Wednesday, January 21, 2015

Lucy (2014)

A series of unfortunate events starting with a bad choice in boyfriends leads American-in-Taiwan Lucy (Scarlett Johansson) onto the road to become an involuntary drug mule for South Korean drug kingpin (I assume) Mr. Jang (Choi Min-sik). When more unfortunate events bring the experimental drug she’s smuggling from her stomach into her blood stream, Lucy starts to develop better superpowers than you get from being bitten by a radioactive spider. Lucy becomes able to use ever more of her brain capacity, using the 90 percent of the human brain we can’t access according to the bullshit science of the script (seriously, people, I know that’s a much-loved bit of nonsense, but it’s nonsense nonetheless). From then on, the plot increasingly resembles a random assortment of disconnected scenes, with nobody doing much that makes sense, neither on the level of logic nor on that of basic human psychology. Or what, just for example, is Mr. Jang’s actual motivation for his killing spree that includes basically everyone his goons encounter? Lucy for her part tries to give her increasingly superhuman knowledge to one Professor Norman (Morgan Freeman), famous neurologist (tee-hee) before she’ll die, or, as she in fact does, turn into the sort of entity that’ll make people who like some privacy for their masturbation decidedly uncomfortable.

So, as should be obvious writer/director Luc Besson still hates logic, physics, and all that comes with it.

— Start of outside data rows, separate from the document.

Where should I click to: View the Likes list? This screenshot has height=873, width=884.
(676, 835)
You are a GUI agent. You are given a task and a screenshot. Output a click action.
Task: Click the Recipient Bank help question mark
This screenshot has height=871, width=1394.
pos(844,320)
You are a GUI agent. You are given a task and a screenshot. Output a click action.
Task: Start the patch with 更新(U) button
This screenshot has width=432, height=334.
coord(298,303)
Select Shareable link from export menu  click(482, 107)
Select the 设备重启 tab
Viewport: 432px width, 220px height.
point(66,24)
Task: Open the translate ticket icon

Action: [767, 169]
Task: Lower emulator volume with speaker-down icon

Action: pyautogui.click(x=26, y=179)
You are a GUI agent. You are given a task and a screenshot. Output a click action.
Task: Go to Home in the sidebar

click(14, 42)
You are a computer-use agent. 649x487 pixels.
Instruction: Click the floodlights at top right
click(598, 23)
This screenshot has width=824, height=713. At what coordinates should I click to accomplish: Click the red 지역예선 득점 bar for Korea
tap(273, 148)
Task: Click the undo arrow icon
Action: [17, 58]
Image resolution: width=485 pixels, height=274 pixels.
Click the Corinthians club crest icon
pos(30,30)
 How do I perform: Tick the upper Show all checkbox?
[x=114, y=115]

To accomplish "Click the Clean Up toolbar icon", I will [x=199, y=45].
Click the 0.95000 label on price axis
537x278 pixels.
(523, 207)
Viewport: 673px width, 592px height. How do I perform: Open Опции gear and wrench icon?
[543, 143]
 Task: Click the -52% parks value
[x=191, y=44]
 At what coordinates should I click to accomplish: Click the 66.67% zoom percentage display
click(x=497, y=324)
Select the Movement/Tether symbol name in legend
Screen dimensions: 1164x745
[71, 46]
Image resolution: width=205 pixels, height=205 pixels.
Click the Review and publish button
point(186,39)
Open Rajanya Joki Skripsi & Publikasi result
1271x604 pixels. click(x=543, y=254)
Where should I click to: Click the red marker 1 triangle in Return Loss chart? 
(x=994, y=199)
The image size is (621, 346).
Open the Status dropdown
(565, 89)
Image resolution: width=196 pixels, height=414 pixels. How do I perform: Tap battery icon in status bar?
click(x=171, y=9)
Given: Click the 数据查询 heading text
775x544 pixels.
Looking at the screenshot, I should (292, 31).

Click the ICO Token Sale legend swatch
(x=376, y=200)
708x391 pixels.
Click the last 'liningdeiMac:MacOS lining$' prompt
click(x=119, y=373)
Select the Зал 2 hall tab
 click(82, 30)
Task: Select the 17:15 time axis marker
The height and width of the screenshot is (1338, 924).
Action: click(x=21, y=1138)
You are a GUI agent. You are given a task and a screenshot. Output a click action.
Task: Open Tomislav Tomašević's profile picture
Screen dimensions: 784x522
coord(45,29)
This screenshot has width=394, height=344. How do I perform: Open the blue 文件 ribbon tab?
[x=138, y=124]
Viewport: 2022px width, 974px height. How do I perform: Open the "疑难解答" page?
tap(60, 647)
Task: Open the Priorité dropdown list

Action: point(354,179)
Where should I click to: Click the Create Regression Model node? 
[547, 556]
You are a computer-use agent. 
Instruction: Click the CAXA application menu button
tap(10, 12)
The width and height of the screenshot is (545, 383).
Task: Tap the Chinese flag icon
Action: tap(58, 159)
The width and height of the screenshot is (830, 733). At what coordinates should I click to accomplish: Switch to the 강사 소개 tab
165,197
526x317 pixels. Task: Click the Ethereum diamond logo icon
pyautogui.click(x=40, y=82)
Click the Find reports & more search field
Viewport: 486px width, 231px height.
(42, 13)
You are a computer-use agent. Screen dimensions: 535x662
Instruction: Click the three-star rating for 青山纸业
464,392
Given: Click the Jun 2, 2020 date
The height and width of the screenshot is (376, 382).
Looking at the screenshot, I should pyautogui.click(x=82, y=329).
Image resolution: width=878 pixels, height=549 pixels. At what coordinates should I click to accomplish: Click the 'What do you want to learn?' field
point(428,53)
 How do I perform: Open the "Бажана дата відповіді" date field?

Unlike with many a EuropaCorp movie, the resulting film-like entity is quite fun too watch, probably also because it was directed by Besson himself, a man with a keen visual imagination, a classic eye for the staging of all kinds of scenes, and none of the love for video clip bullshit that can make the films of some of his protégés – like the dreaded Olivier Megaton – so difficult to stomach. Sure, neither the science nor the psychology make sense, and the film’s Big Answer to the Big Questions it is supposedly asking in those scenes where no perfectly idiotic bit of violence is happening seem to be “Time’s a bit important. I think.”, but then, I didn’t really expect Besson to make a proper philosophical SF movie, nor even a science fictional action movie with proper philosophic bits.

As nearly always with Besson’s films, it’s not the question if the film’s a mess or not, but rather if it’s a hot one or not. Lucy, fortunately, is the former, at first pretending to use its superhuman basic as an excuse to have Scarlett Johansson do a Liam Neeson (as if we needed an excuse for that, particular since she has turned out to be such an excellent Black Widow in the Marvel movies) but then quickly turning into an excuse for Besson to do the thing he’s really good at: making up weird stuff while things explode from time to time, and – in this case – Morgan Freeman pops in for a few scenes to hold a scientific lecture (not based in actual science), look wise, and manage to not break out into fits of the giggles. If you take it for what it is, Lucy really is pretty fantastic, eschewing sense for the free-floating game of associations of a very loud and flashy dream that culminates in one of the most peculiar nods to Kubrick’s 2001 you’ll ever see.

I’m happy there are many SF films that aren’t like Lucy but I’m totally fine with Lucy being as it is, in particular because it’s a film much too weird to ever bore you, and so random I find it difficult to assume even Besson did see anything that happens in it coming beyond the explosions and Johansson and Freeman putting way more effort in than their characters deserve.

Also, what the hell did I just watch?